= The Billboard March =

"The Billboard March" is a circus march written in 1901 by John N. Klohr, and dedicated to the Billboard music-industry magazine. Its tune is widely known among Americans, and it has been repeatedly used in mass media, even though its title is little known.

The major theme of its last half lends itself to songs. A relatively early "G-rated" set of lyrics for it was heard from engineers who had been students at Capitol Radio Electronics Institute by Willard Scott and Ed Walker, the stars of what became The Joy Boys radio program at WRC-AM in Washington, D.C. in the 1950s. They recorded it in two versions (a duet between them, and Walker singing in four-part harmony with himself), for use as, respectively, the opening and closing themes for the show:
 We are the joy boys of radio;
 We chase electrons to and fro-o-o.
 We are the joy boys of radio;
 We chase electrons to and fro.

That version was adapted into one sung and whistled by the drugged naval captain in the 1964 film Ensign Pulver.

The march was used over the main title credits in the film Everything's Rosie (1931 RKO film).

The 2004 film The Stepford Wives used the march.

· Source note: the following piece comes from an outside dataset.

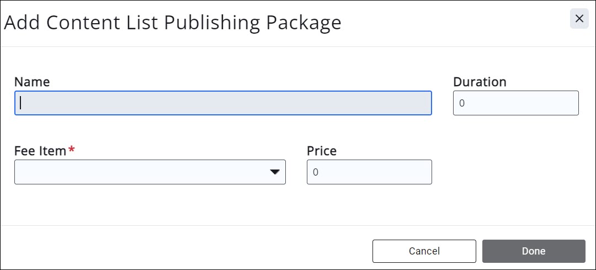Click the Fee Item label

[x=40, y=151]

The tune is a popular campfire song for children in summer camps, set as a knock-knock joke, and using the lyrics:
"Bring back the billboard, upon the hill. Because that billboard gave me such a thrill.
When I was younger, and just a child, that sexy billboard drove me wi-i-ld"

The same song tune is used for a group of rowdy songs that share the line
 I love a gang bang [or "gangbang"]
followed by a line beginning either "I always ..." or "Oh yes I ...".